The swimsuits, though heavy and awkward when wet, permitted women to frolic in the surf. But if the tide came in quickly or current was strong, the full skirt often tangled around a woman’s legs, immobilizing her in the water.
Even if a woman knew how to swim, the weighted fabric often dragged her down. In summer, newspaper headlines recounted numerous deaths–mostly women–from drowning at beaches and lakes. Often women drowned while trying to save a child.
The deaths of nearly 1000 women in the General Slocum incident called attention to drowning as a public safety issue. Confronted with this threat, municipalities initiated “Learn to Swim” campaigns targeting women. Postcards, posters, and newspaper articles encouraged and warned women to learn to swim as a life-saving measure for themselves and–more importantly–for the nation’s children.
Campaigns about public safety worked together with advertisements glamorizing swimming for women. They began to dismantle the stereotype that swimming was a masculine sport unsuitable for women.
Public safety advertisements successfully persuaded the general public that men and women could (and should) swim together on beaches because men could both safeguard women and teach them basic elements of swimming.
Such interaction of the sexes in a sport designated as masculine, like swimming, contradicted custom. In the late 19th and early 20th centuries middle-class propriety carefully delineated appropriate interactions between the sexes in most social settings–especially recreational sports. As historian Jeff Wiltse has shown, swimming pools were often segregated by gender and race, but open water swimming differed. The danger of drowning in the surf made mixed-gender swimming socially acceptable in the open water, despite the fact that swimming exposed more of the body than other sports.
The early 20th-century “Learn to Swim” campaign succeeded. Mixed-gender amateur swim groups formed in most major US cities. Soon women began competing against men in open water marathons in the US and overseas. Women’s success contradicted cultural beliefs about women’s physical frailty.
But the early “Learn to Swim” campaigns that targeted women may have inadvertently contributed to another cultural stereotype–the belief that swimming constitutes a “white” activity.
Today, drowning captures media attention again. Now, the victims are predominantly nonwhites, not women. In 2008, the New York Times reported that nearly 6 out of 10 African-American and Hispanic children don’t know how to swim. In 2016, the CDC reported that African American children, aged 5 to 19, drown at rates 5.5 times higher than those of whites. Men now have higher drowning rates than women, perhaps due to cultural stereotypes of masculinity. Research links men’s more frequent drowning to an overestimation of skill and intoxication while swimming.
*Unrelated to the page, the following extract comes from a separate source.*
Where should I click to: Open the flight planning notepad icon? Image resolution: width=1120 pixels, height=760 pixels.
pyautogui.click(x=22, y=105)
Reporting on the disproportionate drowning rates of blacks, the BBC asked: “Why don’t black Americans swim?” The question reinforces contemporary racial stereotypes about sports. Just as women’s higher rate of drowning in the early 20th century hinged on gendered beliefs, not biology, nonwhites drown at a higher rate today because of complicated social factors. These include lack of access to instruction, segregation that occurred at swimming pools post-WWII, racial stereotypes, and social expectation. As African American athletes gained media coverage for excelling in basketball and track in the mid-20th century, swimming grew less important in black recreational culture. However, we must remember, as Kevin Dawson’s research illustrates, people of African descent have historically displayed swimming skills superior to those whites.
Our cultural beliefs not only limit potential, defining what activities one should and should not pursue, they may be killing us. Examining the history of open water swimming, swimsuits, and advertising provides one way to reexamine our cultural myths and to debunk stereotypes we hold about gender and race.